J’ai toujours eu beaucoup de talent pour rêver. Probablement beaucoup plus que pour vivre. Plus de talent aussi pour imaginer que pour le concret. Sauf au travail. Et probablement que c’est là que j’utilise tout ce que je possède et que sitôt que je ferme la porte j’entre dans mon univers. Où je rêve. Où je me repose des obligations. Où je suis libre.

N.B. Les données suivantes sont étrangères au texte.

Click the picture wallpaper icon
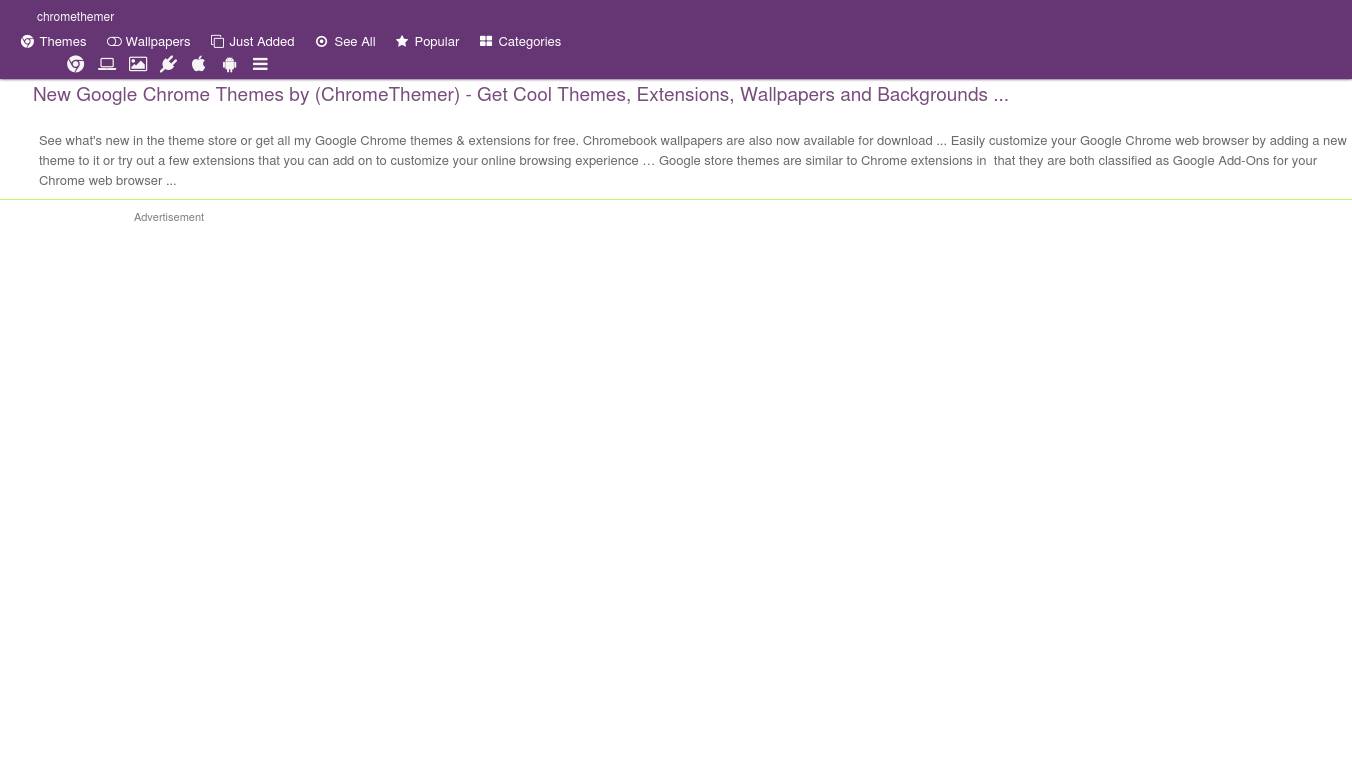 tap(138, 65)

Et j’imagine un jardin où poser mon regard. Un bord de fenêtre où m’asseoir. Un bol de café ou une tasse de thé. Un livre. Et le temps qui doucement se poserait sur mes épaules. Comme dans une toile de Timothy Easton.
3 réponses
Ah..au bord du rêve, je viendrai bien m’assoir avec toi avec une petite tasse de thé..c’est encore l’été. Bises de Dijon..où ma fenêtre est aussi grande ouverte.
Qu’il serait doux de m’asseoir au bord de cette fenêtre tellement accueillante et laisser mon imagination vagabonder.

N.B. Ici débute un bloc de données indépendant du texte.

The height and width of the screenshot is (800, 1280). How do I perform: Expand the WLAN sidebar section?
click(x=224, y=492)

Bise de Genève…où malheureusement ma fenêtre est fermée. La grisaille s’est installée mais cette superbe toile permet de m’évader…
Lali, J’aime beaucoup les ton pastels de ce tableau champêtre. Il est inondé de lumière et celui-ci inspire à la rêverie, à la sérénité…
Moi aussi, je me verrai bien en lectrice sur le bord de cette fenêtre… en réalité, le livre s’échapperait des doigts au profit de la rêverie !!